Messages: From the Moon, to Mars, to the Stars
The earliest speculations about communication with extraterrestrial intelligence (ETI) involved contact with the Moon and with other planets of our own solar system. In the 1800s, many astronomers thought that — at least theoretically — life might well exist throughout the solar system. But when people raised the question of whether we are really alone in the solar system, they began to imagine ways to find a very concrete answer.

Do We Broadcast Messages?
Project Phoenix, like all SETI efforts, is a passive experiment, designed only to look for signals, not to send them. However, humankind has been unintentionally transmitting signals into space - primarily high-frequency radio, television, and radar - for more than fifty years.

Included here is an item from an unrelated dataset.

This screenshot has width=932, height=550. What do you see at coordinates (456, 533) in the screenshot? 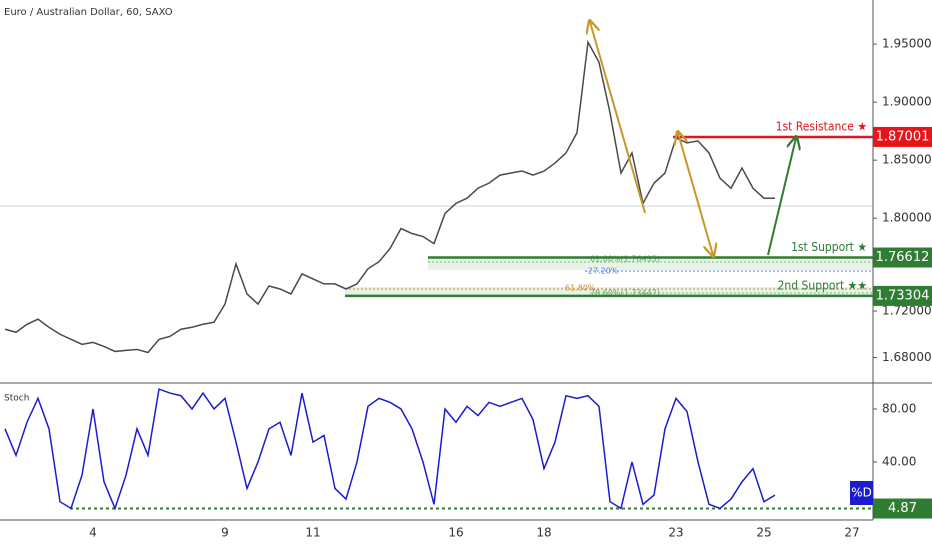
I see `x-tick-label: 16` at bounding box center [456, 533].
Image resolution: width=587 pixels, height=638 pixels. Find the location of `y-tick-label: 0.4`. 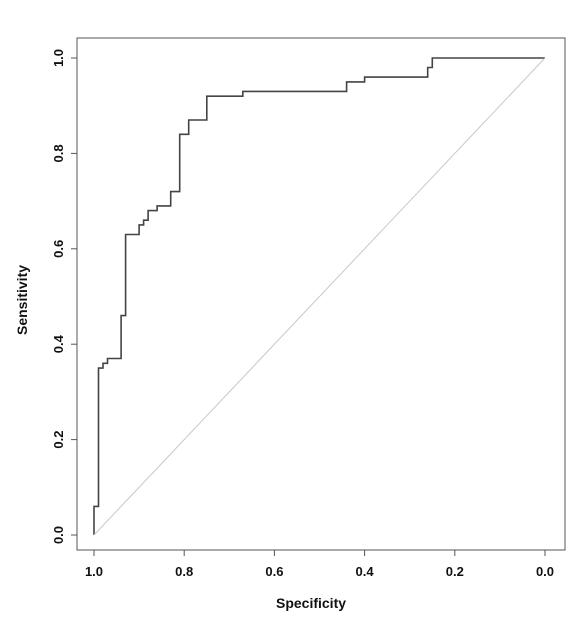

y-tick-label: 0.4 is located at coordinates (58, 344).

Our earliest TV broadcasts have reached several thousand nearby stars, although any alien viewers would have to build a very large antenna (thousands of acres in size) to detect them.

Arecibo Message
In 1974, the most powerful broadcast ever deliberately beamed into space was made from Puerto Rico. The broadcast formed part of the ceremonies held to mark a major upgrade to the Arecibo Radio Telescope. The transmission consisted of a simple, pictorial message, aimed at our putative cosmic companions in the globular star cluster M13. This cluster is roughly 21,000 light-years from us, near the edge of the Milky Way galaxy, and contains approximately a third of a million stars.